Shanghai Halts Johnson Controls Lead Processing

February 27th, 2012 by Steve

By JAMES T. AREDDY

SHANGHAI—Shanghai authorities for the first time directly linked lead pollution that they said had sickened local children to emissions from a battery plant owned by Johnson Controls Inc., putting a further cloud over a facility that is already likely to be closed longer than initially expected.

The Shanghai Municipal Environmental Protection Bureau on Sunday said the Johnson Controls plant in an area of the city called Kangqiao had a role in lead pollution that sickened 49 children. “There is an obvious link between the excessive lead in those children’s blood in the Kangqiao area and the lead emission by Johnson Controls,” according to a summary of its findings published on an official government website.

In a statement, Milwaukee-based Johnson Controls rejected claims its plant can be tied to illness in local children. “Based on all available facts, Johnson Controls disagrees with any interpretation linking our plant’s operation to elevated lead exposure,” Johnson Controls said in its statement.

The bureau declined to make its full findings available or to answer questions about it.

The government says it discovered excessive lead-exposure in the 49 children—a higher number than previously reported—during routine back-to-school testing last September. It said three children remain hospitalized. The heavy metal is widely known to cause developmental problems in children, and its use is regulated in China.

The bureau’s summary reiterates a local government assertion last year that Johnson Controls had used more lead in its manufacturing than was allowed by a local quota. Johnson Controls executives have conceded that point but said emissions levels from the plant have been below local and national limits, and that in past years local officials focused on emissions levels, not the quota.

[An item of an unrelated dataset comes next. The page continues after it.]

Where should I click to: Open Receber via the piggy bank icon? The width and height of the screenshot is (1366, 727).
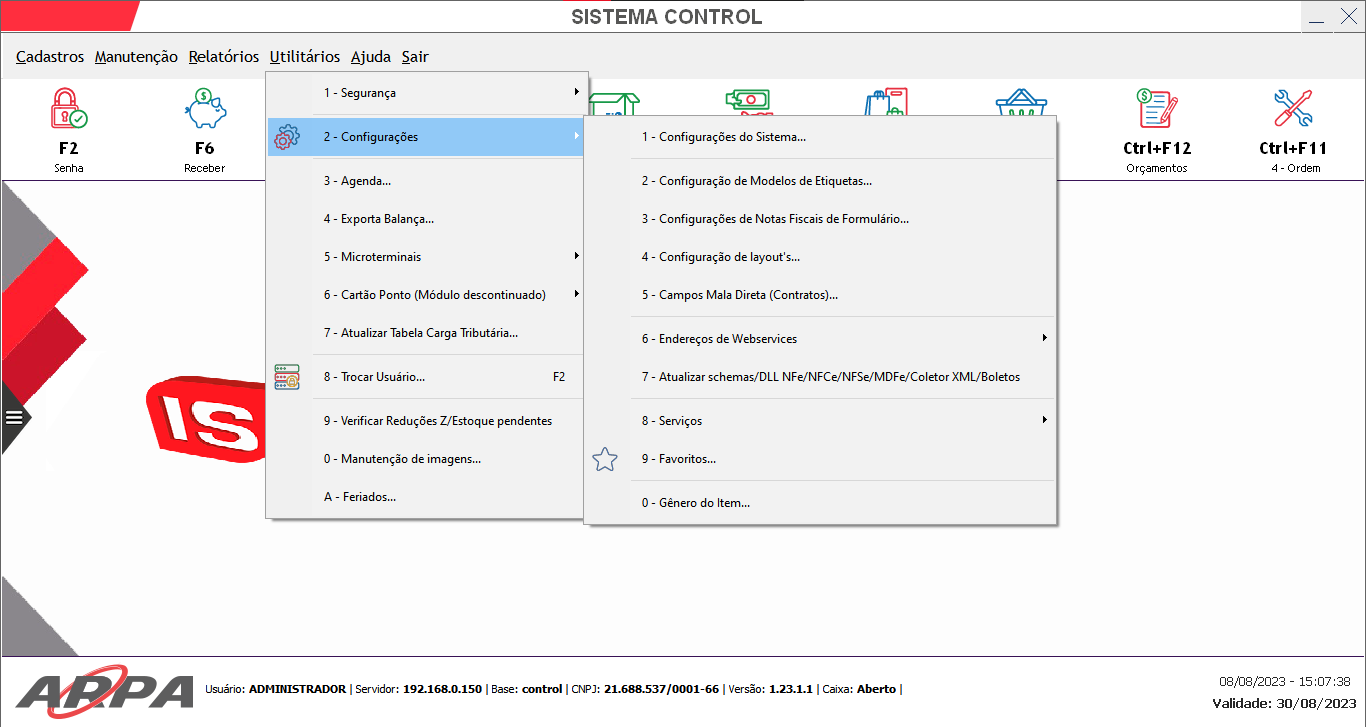click(x=204, y=109)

The accusation comes amid uncertainty over whether the plant, which has been closed since September, will reopen anytime soon. The agency had said it had ordered production suspended. In a November interview, Alex Molinaroli, the president of Johnson Controls’s battery division, described the plant closure as “voluntary.”

Mr. Molinaroli expressed confidence the plant would reopen in early 2012 after a Shanghai testing company determined that Johnson Controls had abided by local laws and wasn’t the source of the local lead pollution. In January, however, Johnson Controls executives warned investors the plant may not open this year and said earnings forecasts for 2012 would be reduced accordingly.

To satisfy auto makers that it supplies in China, Johnson Controls is relying in part on imported batteries, which executives say is a break-even strategy at best. “It’s been disruptive to move batteries around. It’s been costly,” Mr. Molinaroli said last year.

The Johnson Controls plant was the only prominent one among a number of factories closed after Shanghai authorities revealed the lead poisoning. In the new report, the bureau also cited lead pollution in the Kangqiao area from two other small companies that it said share the blame and have been closed.

—Yang Jie contributed to this article.